WORK INSTRUCTION
Omit the pictures and output every entry below exactly as written.

DATA SHOWN
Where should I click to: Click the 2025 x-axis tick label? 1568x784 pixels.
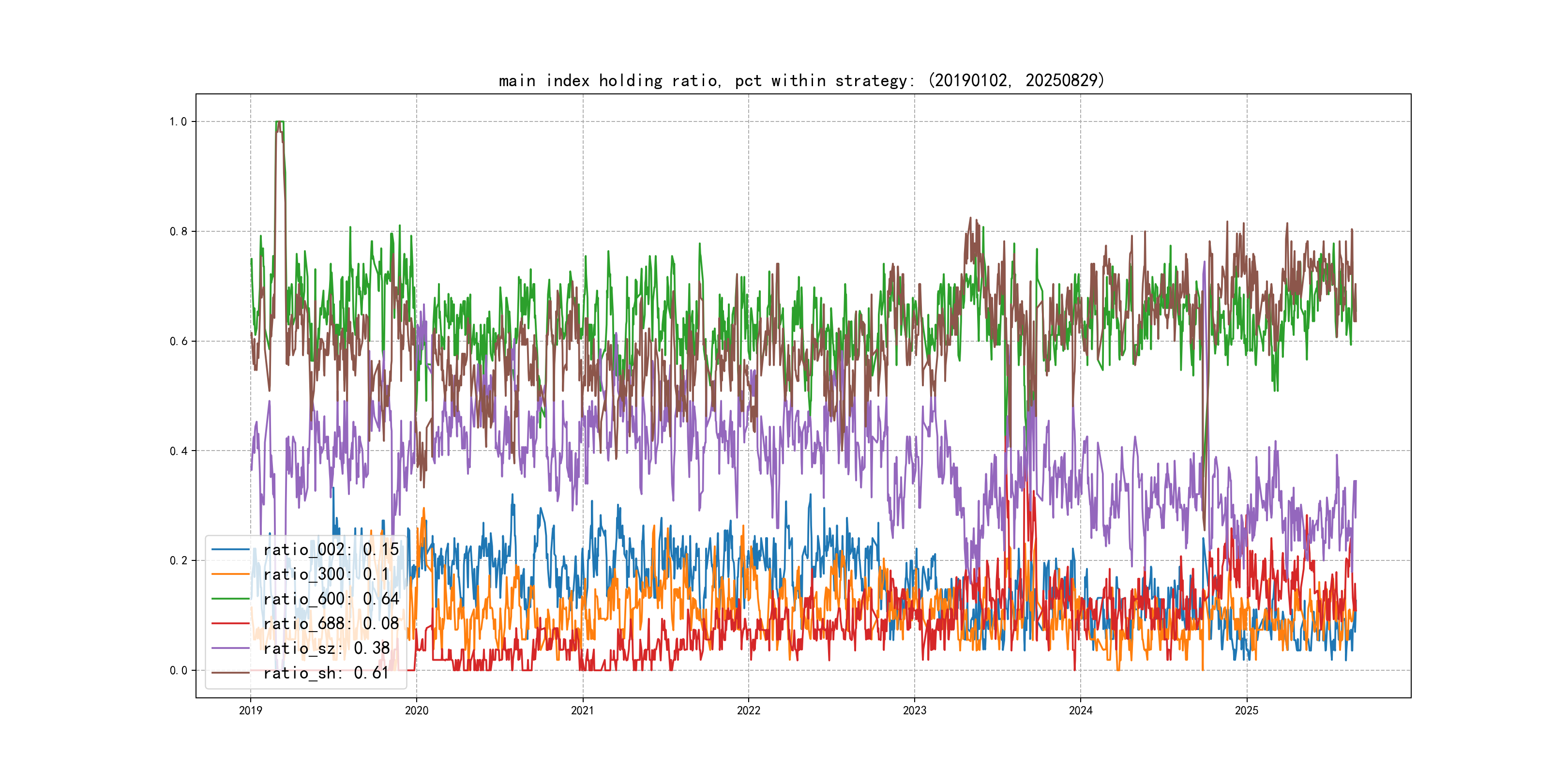1247,710
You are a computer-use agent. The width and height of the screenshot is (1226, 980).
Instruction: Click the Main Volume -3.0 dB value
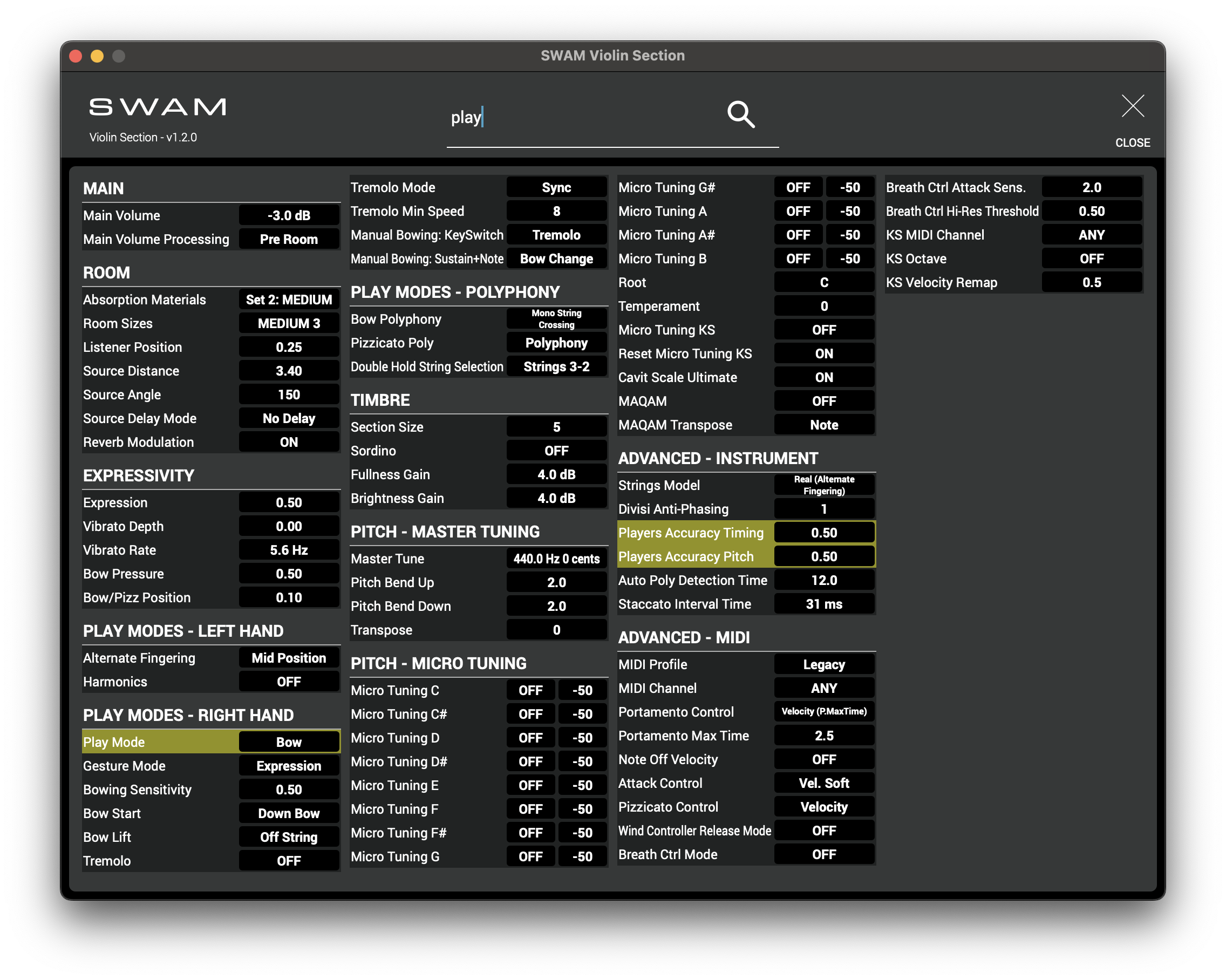click(x=288, y=215)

SOLUTION TO THIS EXERCISE
Where should I click to: Click the 2025 x-axis tick label? 1568x784 pixels.
1247,710
You are a computer-use agent. The width and height of the screenshot is (1226, 980).
Instruction: Click the Main Volume -3.0 dB value
click(x=288, y=215)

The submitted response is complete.